Facebook is starting once again to set new strategy in order to attract new young users.
Facebook announced on Friday a new application that allows posting pictures and short recorded videos for the purpose of competing with Snapchat, which has been growing more and more popular among teenagers. The Snapchat rival application introduce by Facebook, is called Lifestage and is designed for teenagers in order to allow them to post pictures, videos, express their emotions, friendships, likes, and dislikes.
Lifestage opens in a similar way to Snapchat, directly to a camera screen and allows users to go through the profiles of their school classmates, features a variety of filters, and allows video sharing. However, unlike Snapchat, Lifestage does not support messaging, and according to Facebook, they plan to keep it that way. Moreover, the application is currently an invite-only and available exclusively in the U.S. on iOS platforms, and requires having a minimum of 20 active users in each school in order to become active in the network.

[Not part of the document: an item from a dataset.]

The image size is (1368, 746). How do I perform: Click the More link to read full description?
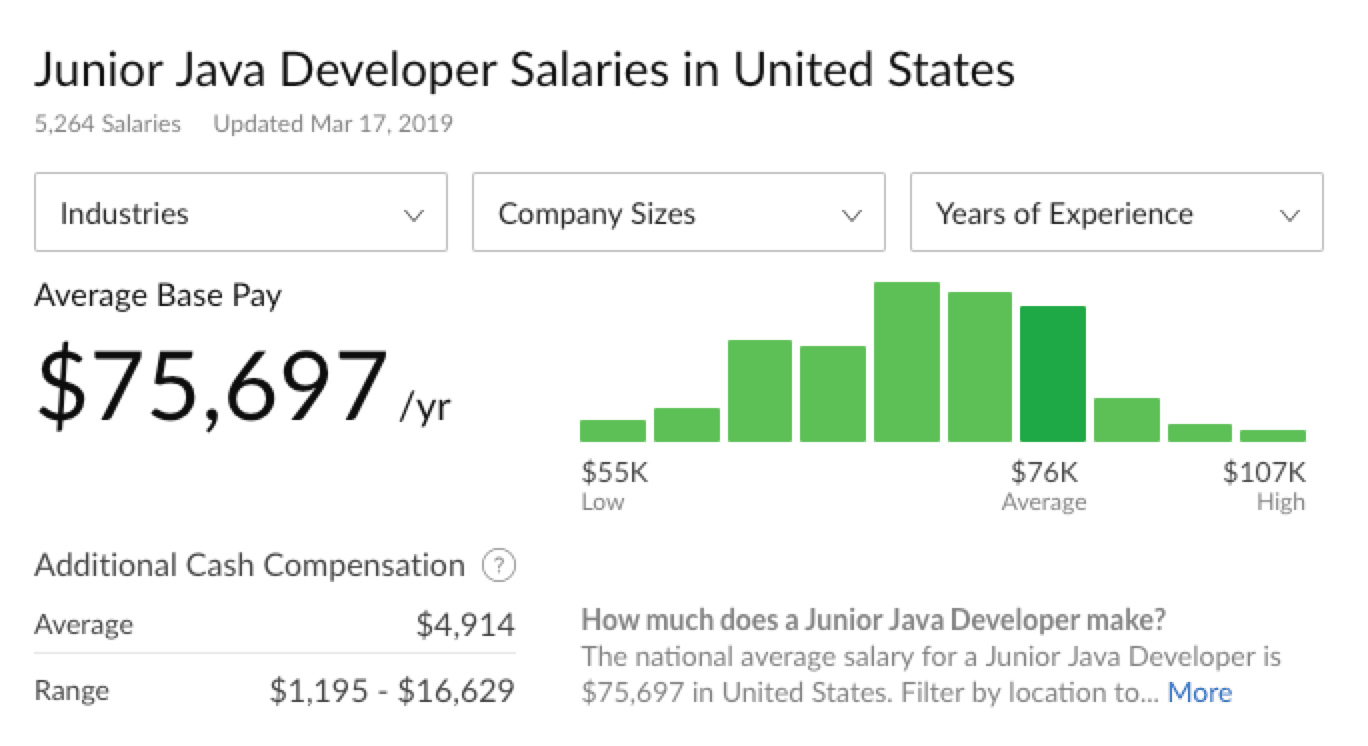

19-year-old app developer, Micheal Sayman, who was offered a job at Facebook after he was able to meet with CEO Mark Zuckerberg during Facebook’s 2014 annual conference, told Buzzfeed that he aims to revive the old Facebook experience by rebuilding it from scratch. And just like the very early version of Facebook (2004), Lifestage is currently limited only to U.S. high school students.
Facebook has been trying to create a Snapchat-like app for some while and all those standalone apps, such as Slingshot, riff, and Poke, created for this purpose failed at what they were supposed to do, winning new users. However, Sayman believes that an application like Snapchat but with features of the original Facebook (translated into today’s technology) where users get to build a profile based on their interests, personal information, photos, and videos will be able to gain popularity among teenagers.
In early August, Instagram, a company owned by Facebook, took a shot on rivaling Snapchat and introduced a new feature called stories. Stories is very similar to the Snapchat concept, users upload a picture or a video to their profile which gets deleted automatically after 24 hours. Moreover, developers at Instagram found a way to integrate Stories smoothly into the application’s design so that it could be as appealing as possible to users interested in such app’s, similar to Lifestage’s design approach.
Whether Lifestage will be a flop similar to some of Facebook’s standalone applications or succeed in attracting teen users in yet to be figured out, however, we can infer from Lifestage that Facebook has started changing its concept and vision of what an appealing and reliable video and photo sharing app is.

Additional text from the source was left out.